Liputan6.com, Jakarta - Amnesty International (Amnesty/Amnesti Internasional) mengklaim Twitter gagal mencegah kekerasan dan pelecehan online terhadap perempuan. Sebaliknya, Twitter justru dinilai menciptakan lingkungan 'beracun' bagi perempuan.
Amnesty dalam sebuah laporan yang dipublikasikan pada Rabu (21/3/2018), mengungkapkan Twitter memberikan respons secara tidak konsisten saat kasus pelecehan disorot, bahkan ketika hal itu melanggar aturannya sendiri. Laporan ini dipublikasikan bertepatan dengan 12 tahun sejak twit pertama Twitter diunggah.
Advertisement
Baca Juga
Dikutip dari The Guardian, Jumat (23/3/2018), organisasi Hak Asasi Manusia (HAM) itu menuduh Twitter gagal menghormati hak-hak perempuan, dengan tidak bisa menginterpretasikan dan menegakkan kebijakannya untuk mencegah konten beracun atau negatif.
Akibatnya, muncul ancaman pembunuhan, pemerkosaan dan rasis, transphobia serta homophobia terhadap perempuan.
Laporan Amnesty juga berisi survei dengan responden 1.100 perempuan Inggris.

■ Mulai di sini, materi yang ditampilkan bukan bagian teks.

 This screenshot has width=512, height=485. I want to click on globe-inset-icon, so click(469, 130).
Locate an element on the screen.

Hasilnya, hanya 9 persen berpikir Twitter melakukan cukup upaya menghentikan kekerasan dan pelecehan terhadap perempuan.
Sementara 78 persen merasa layanan tersebut bukan tempat untuk menyalurkan pendapat mereka tanpa menerima, misalnya, perkataan kasar.

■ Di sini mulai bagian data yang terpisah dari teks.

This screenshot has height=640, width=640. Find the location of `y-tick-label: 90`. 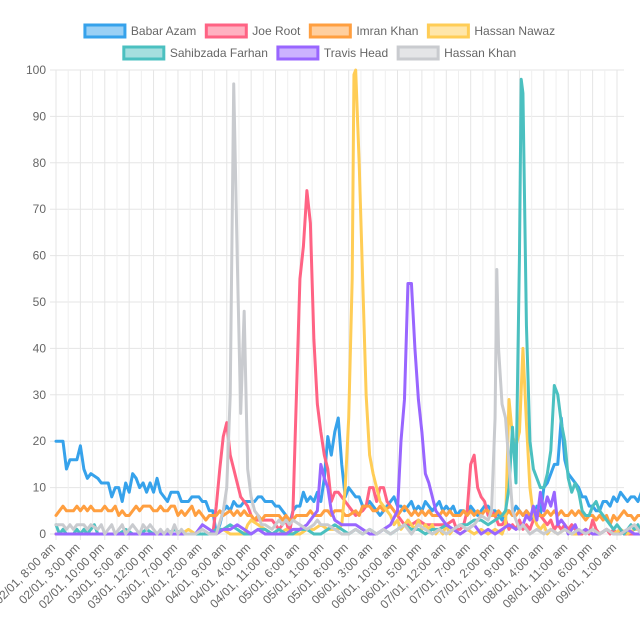

y-tick-label: 90 is located at coordinates (40, 116).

Direktur Amnesty Inggris, Kate Allen, menegaskan Twitter menjadi sebuah tempat beracun untuk perempuan.
"Selama ini, perempuan di Twitter dengan mudah dihadapkan ancaman kematian atau pemerkosaan, serta gender, etnis dan orientasi mereka diserang," ungkap Allen.
Twitter Harus Tegas
Allen menilai orang-orang yang suka menyerang di Twitter berada dalam posisi menguntungkan, karena meski telah berulang kali berjanji, Twitter akhirnya gagal untuk menghentikan mereka.
"Twitter harus mengambil berbagai langkah konkret untuk mengatasi dan mencegah kekerasan dan pelecehan perempuan di platform-nya. Jika tidak, maka klaimnya yang berada di sisi perempuan tidak akan berarti," jelasnya.

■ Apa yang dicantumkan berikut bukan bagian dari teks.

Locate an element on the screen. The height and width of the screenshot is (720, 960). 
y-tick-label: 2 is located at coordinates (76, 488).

Adapun laporan Amnesty ini dibuat berdasarkan wawancara dengan lebih dari 80 perempuan, termasuk politisi, jurnalis dan pengguna biasa di Inggris dan Amerika Serikat (AS).
Publik figur kerap menjadi target penyerangan di Twitter, tapi juga ada pengguna lain yang mengalami pelecehan, terutama jika mereka berbicara soal seksisme atau menggunakan tagar kampanye khusus.
Amnesty juga mendokumentasikan bagaimana perempuan dari etnis atau agama minoritas, Lesbian, Gay, Bisexual, Transgender dan Intersex (LGBTI), individu non-binary serta disabilitas, kerap menjadi korban pelecehan. Tindakan ini dinilai dapat membuat suara yang sudah terpinggirkan, semakin jauh dari publik.
Advertisement
Twitter Tak Sependapat dengan Amnesty International
Di sisi lain Twitter menyatakan ketikdasetujuannya dengan temuan Amnesty. Twitter beralasan layanannya tidak bisa menghapus kebencian dan prasangka dari masyarakat.
Kendati demikian, Tiwtter mengklaim telah membuat lebih dari 30 perubahan pada platform-nya dalam 16 bulan terakhir untuk membuat keamanan menjadi lebih baik, termasuk bergerak lebih cepat untuk menangani twit yang dinilai melecehkan.